Standalone CLI: Use Tailwind CSS without Node.js

Date

Tailwind CSS is written in JavaScript and distributed as an npm package, which means you’ve always had to have Node.js and npm installed to use it.

This has made it harder to integrate into projects where using npm isn’t always common, and with tools like Rails and Phoenix both moving away from npm by default, we needed to find a way for people to use Tailwind in these projects without forcing them to adopt an entirely separate ecosystem of tooling.
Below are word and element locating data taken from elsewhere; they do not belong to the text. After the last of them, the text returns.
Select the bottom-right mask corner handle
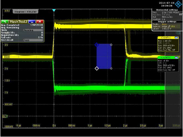Viewport: 183px width, 137px height. tap(111, 69)
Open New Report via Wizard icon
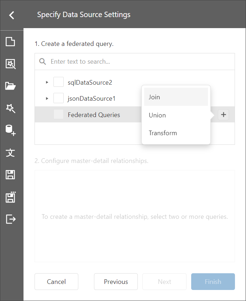The width and height of the screenshot is (246, 301). 11,64
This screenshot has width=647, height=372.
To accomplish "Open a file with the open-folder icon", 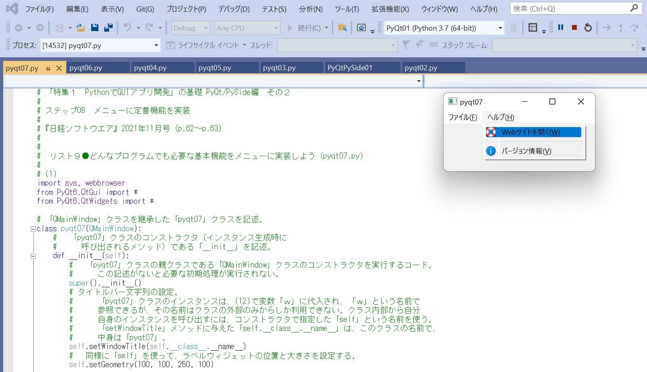I will click(80, 27).
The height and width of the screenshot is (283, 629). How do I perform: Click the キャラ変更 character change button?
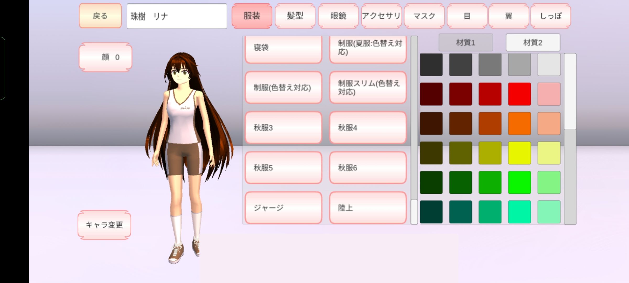click(104, 225)
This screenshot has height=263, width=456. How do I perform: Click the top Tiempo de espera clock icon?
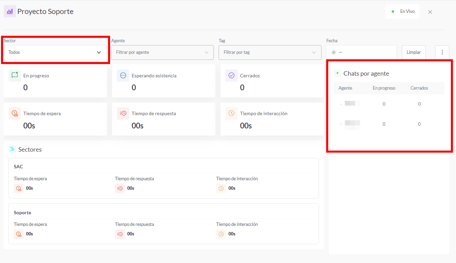15,113
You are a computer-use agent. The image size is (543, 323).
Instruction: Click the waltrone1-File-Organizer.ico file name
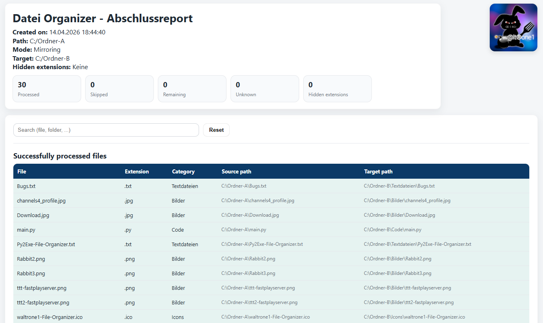[x=50, y=317]
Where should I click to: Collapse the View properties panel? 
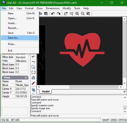tap(26, 78)
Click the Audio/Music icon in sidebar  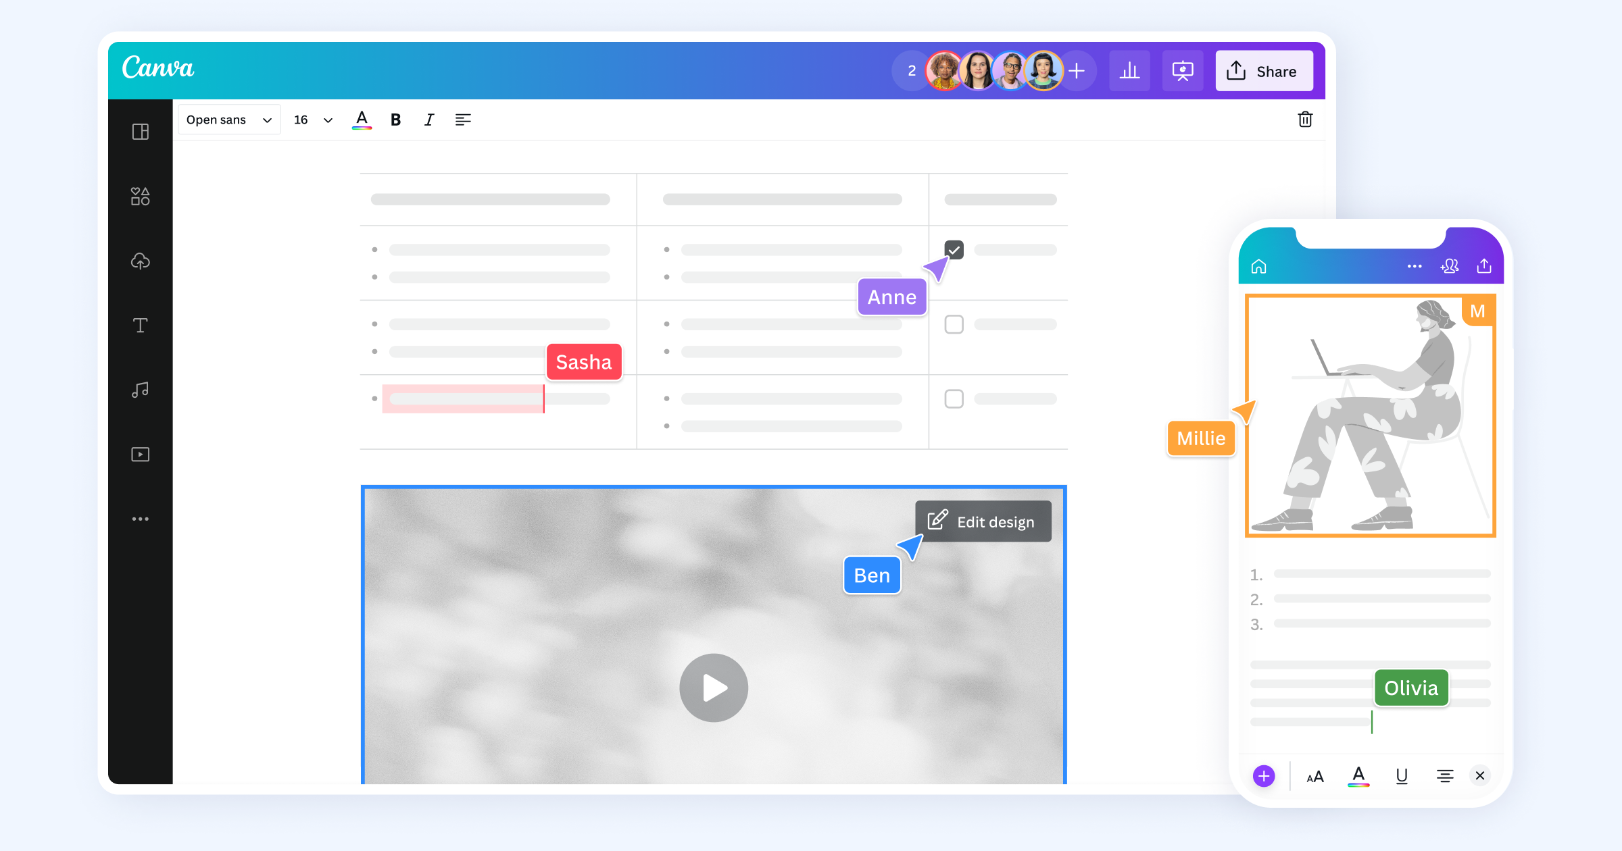[139, 389]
Today we’re announcing a new standalone CLI build that gives you the full power of Tailwind CLI in a self-contained executable — no Node.js or npm required.


Get started

To install it, grab the executable for your platform from the latest release on GitHub, making sure to give it executable permissions:

Terminal
# Example for macOS arm64
curl -sLO https://github.com/tailwindlabs/tailwindcss/releases/latest/download/tailwindcss-macos-arm64
chmod +x tailwindcss-macos-arm64
mv tailwindcss-macos-arm64 tailwindcss

Now you can use it just like our npm-distributed CLI tool:

Terminal
# Create a tailwind.config.js file
./tailwindcss init

# Start a watcher
./tailwindcss -i input.css -o output.css --watch

# Compile and minify your CSS for production
./tailwindcss -i input.css -o output.css --minify

We’ve even bundled the latest versions of all of our first-party plugins, so if you want to use them in your project, just require them in your tailwind.config.js file like you would in a Node-based project:

tailwind.config.js
module.exports = {
  // ...
  plugins: [
    require('@tailwindcss/forms'),
    require('@tailwindcss/typography'),
  ]
}

You get all the power of our standard npm-distributed CLI in a convenient, portable package — no dependencies required.


How does it work?

We didn’t rewrite Tailwind in Rust or anything (yet…) — we’re actually using pkg, a really cool project by Vercel that lets you turn a Node.js project into an executable that can be run without installing Node.js by bundling all of the parts your project needs right into the executable itself.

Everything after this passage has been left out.